CN218013123U - Asymmetric trapezoidal energy-saving lining plate with controllable ball capacity - Google Patents

Abstract

The utility model discloses an asymmetric trapezoidal energy-saving lining plate with controllable ball capacity, wherein the mounting surface of the lining plate and the contact surface of a coal mill cylinder body are in corresponding cambered surfaces, the working surface of the lining plate is in a smooth curved surface, and bosses are respectively arranged at the two ends of the lining plate; defining the lowest position of the working surface as a wave trough, the surface of the boss as a wave crest, the distance from the wave trough to the liner plate mounting surface as the wave trough height, the distance from the wave crest to the liner plate mounting surface as the wave crest height, the wave crests to the wave troughs of the spherical end of the liner plate strip are in stepped transition, the number of steps is 1-3, and the wave crests to the wave troughs of the other end are in smooth transition; the maximum value of the peak height of the lining plate is 88-92mm, the height of the wave trough is 45-50mm, the width of the boss at the ball end of the lining plate is 88-92mm, and the width of the boss at the other end of the lining plate is 38-42mm. The utility model provides a take controllable asymmetric halfpace shape energy-conserving welt of ball ability can improve welt area ball volume and steel ball acting power to can improve the life of welt.

Description

Asymmetric terrace-shaped energy-saving lining plate with controllable ball capacity

Technical Field

The utility model relates to a grinding equipment technical field, concretely relates to take controllable asymmetric trapezoidal energy-conserving welt of ball ability.

Background

The coal mill is a grinding device widely applied to the field of electric power, and the working principle of the coal mill is as follows: the coal mill barrel rotates at a certain rotating speed, the grinding balls at the bottom are attached to the barrel lining plate under the action of centrifugal force and friction force, and when the grinding balls are brought to a certain height, the grinding balls are thrown down due to the gravity of the grinding balls, so that the materials at the bottom of the barrel are impacted, crushed and ground.

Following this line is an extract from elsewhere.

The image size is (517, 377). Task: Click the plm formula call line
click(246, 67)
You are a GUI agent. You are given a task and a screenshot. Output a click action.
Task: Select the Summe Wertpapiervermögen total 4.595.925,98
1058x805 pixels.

The operation efficiency of the coal mill is mainly influenced by the lining plate and the steel ball, wherein the influence of the lining plate on the efficiency of the coal mill comprises two aspects of the waveform of the lining plate and the material of the lining plate. The reasonable design of the liner plate waveform is the key for ensuring the ball carrying capacity of the liner plate. The wave-shaped design has strong ball-carrying capacity, and can effectively improve the quantity of the steel balls doing work and the throwing state of the steel balls, thereby further influencing the loading capacity of the steel balls. When the output force is ensured to be unchanged, the loading capacity of the steel balls can be effectively reduced, so that the load of the coal mill is reduced, and the running current is reduced; or the powder-making output of the coal mill can be effectively improved while the original steel ball loading capacity is kept unchanged. The current is reduced or the output is improved, the unit consumption of coal milling can be effectively reduced, and the effect of energy saving of coal milling of the coal mill is achieved.

Among the prior art, the wave form complete symmetry at common welt both ends, crest to trough transition gently, the crest that forms after the welt combination is comparatively gentle with the slope of trough, because the friction effect wearing and tearing of steel ball and medium are very fast, and the crest width is narrower in addition, causes crest high wear and tear decline and trough wearing and tearing easily, reduces the effective life of welt. After the waveform wear fails, the wave crest height is insufficient, the ball carrying capacity is insufficient, and the lining plates are easy to collapse to different degrees after long-term operation.

Therefore, a new lining board structure is needed to solve the above technical problems.

SUMMERY OF THE UTILITY MODEL

The to-be-solved technical problem of the utility model is to provide an energy-conserving welt of controllable asymmetric halfpace shape of band ball ability, can improve welt band ball volume and steel ball acting efficiency to can improve the life of welt.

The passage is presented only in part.